Aspek Pajak JHT dan Besaran Tarifnya
Pajak.com, Jakarta – Jaminan Hari Tua (JHT) merupakan salah satu program dari pemerintah melalui BPJS Ketenagakerjaan berupa manfaat uang yang diberikan kepada pesertanya yang telah memasuki usia pensiun. Dana yang diterima oleh peserta JHT ini termasuk dalam objek pajak yang dikenakan Pajak. Apa saja aspek pajak JHT dan berapa besaran tarifnya?
Untuk diketahui, sesuai dengan Peraturan Pemerintah (PP) Nomor 46 Tahun 2016 tentang Penyelenggaraan Program Hari Tua, JHT adalah manfaat uang tunai yang dibayarkan sekaligus pada saat peserta memasuki usia pensiun, meninggal dunia, atau mengalami cacat total tetap.
Program ini menjadi pengganti terputusnya penghasilan tenaga kerja karena meninggal, cacat, atau hari tua. JHT menggunakan sistem tabungan pensiun yang bersifat wajib. Jadi, peserta perlu melakukan iuran setiap bulan.

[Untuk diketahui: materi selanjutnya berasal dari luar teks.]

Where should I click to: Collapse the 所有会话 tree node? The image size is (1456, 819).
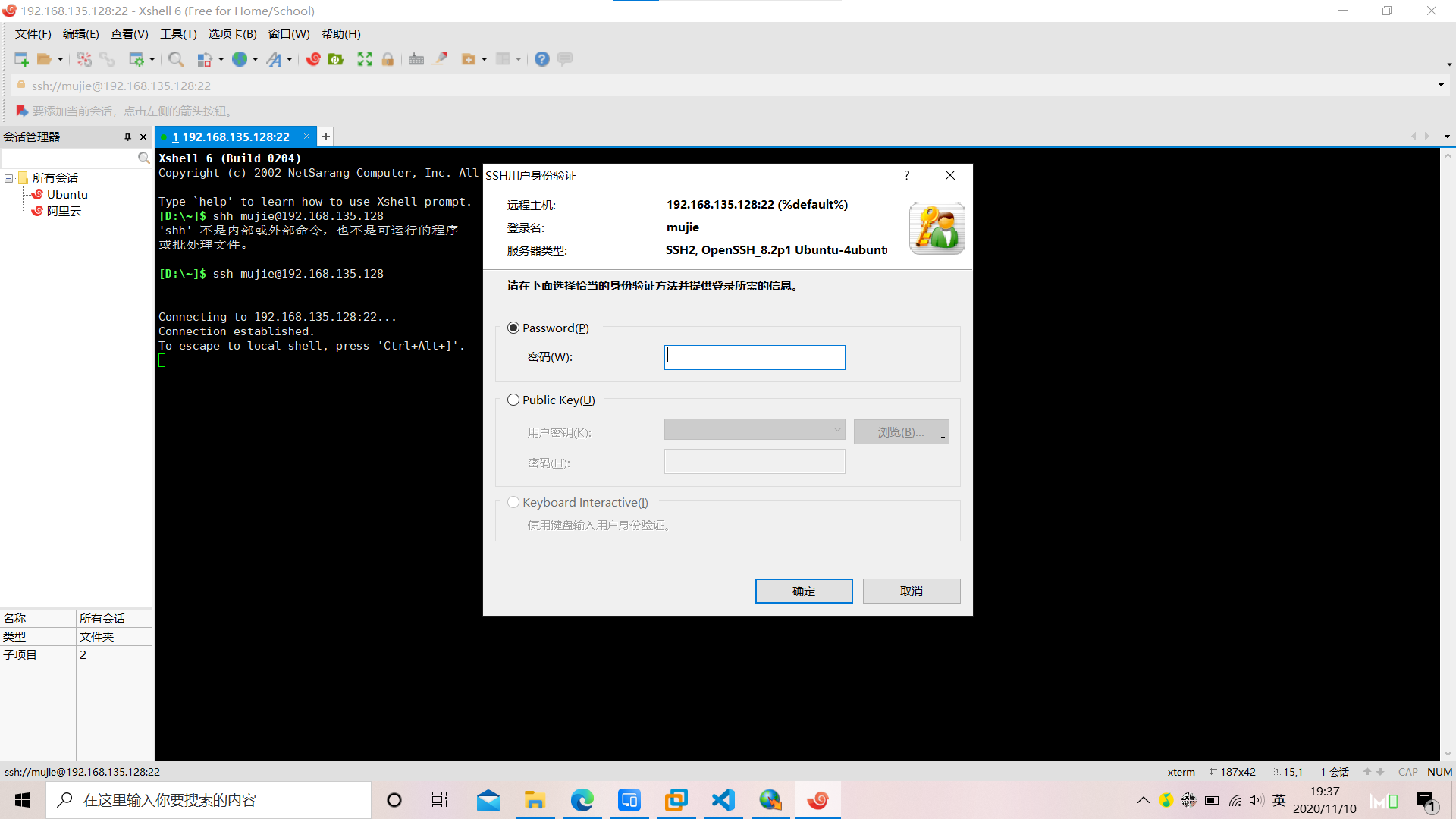pyautogui.click(x=9, y=178)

Mengutip laman resmi BPJS Ketenagakerjaan, peserta program JHT terdiri dari dua. Pertama, peserta penerima upah, yaitu pekerja yang bekerja pada perusahaan maupun perseorangan. Termasuk di dalamnya adalah orang asing yang telah bekerja di Indonesia lebih dari enam bulan.
Kedua, peserta JHT bukan penerima upah. Kategori ini, mencakup pemberi kerja, pekerja di luar hubungan kerja atau pekerja mandiri, dan pekerja bukan penerima upah selain pekerja mandiri.
Berhubung JHT berupa pemberian dana yang telah dikumpulkan, maka dana ini merupakan objek pajak, yang atas penerimaannya dikenakan Pajak Penghasilan (PPh).
Aspek perpajakan untuk JHT ini tertuang dalam Peraturan Menteri Keuangan (PMK) Nomor 16/PMK.03/2010 tentang Tata Cara Pemotongan Pajak Penghasilan Pasal 21 Berupa Uang Pesangon, Uang Manfaat Pensiun, Tunjangan Hari Tua dan Jaminan Hari Tua yang Dibayarkan Sekaligus.
Menurut Pasal 2 Ayat (1) PMK 16/PMK.03/2010, atas penghasilan yang diterima atau diperoleh pegawai berupa uang pesangon, uang manfaat pensiun, tunjangan hari tua atau jaminan hari tua yang dibayarkan sekaligus, dikenakan PPh Pasal 21 yang bersifat final.
Adapun besaran tarif PPh Pasal 21 yang dikenakan tercantum dalam Pasal 4 Ayat (1) PMK 16/PMK.03/2010. Dalam pasal tersebut dijelaskan, tarif PPh Pasal 21 untuk JHT dibagi menjadi dua, sesuai penghasilan bruto (manfaat JHT) yang diterima.
Pertama, atas penghasilan bruto sampai dengan Rp 50 juta, dikenakan tarif PPh Pasal 21 sebesar 0 persen. Kedua, untuk penghasilan bruto di atas Rp 50 juta, tarif PPh Pasal 21 ditetapkan sebesar 5 persen.
Sebagai informasi, besaran tarif PPh Pasal 21 yang bersifat final ini hanya dikenakan apabila manfaat JHT dibayarkan sekaligus. Namun demikian, dalam hal pencairan manfaat JHT, peserta bisa memilih agar manfaat yang terkumpul dibayarkan bertahap. Jika manfaat JHT dibayarkan secara bertahap, maka perhitungan PPh Pasal 21 final hanya berlaku hingga tahun kedua.
Sedangkan, untuk manfaat JHT yang dibayarkan pada tahun ketiga dan tahun-tahun berikutnya, tarif PPh Pasal 21 yang dikenakan mengacu pada Pasal 17 UU PPh, yang telah diubah dengan UU Nomor 7 tahun 2021 tentang Harmonisasi Peraturan Perpajakan (UU HPP).
Mengacu Pasal 17 UU HPP, tarif PPh Pasal 21 yang ditentukan dibagi dalam lima kelompok. Pertama, tarif 5 persen untuk penghasilan kena pajak hingga Rp 60 juta. Kedua, tarif 15 persen untuk penghasilan kena pajak di atas Rp 60 juta sampai dengan Rp 250 juta.
Ketiga, tarif 25 persen untuk penghasilan kena pajak di atas Rp 250 juta sampai dengan Rp 500 juta. Keempat, tarif 30 persen untuk penghasilan kena pajak di atas Rp 500 juta sampai dengan Rp 5 miliar. Kelima, tarif 35 persen untuk penghasilan kena pajak di atas Rp 5 miliar.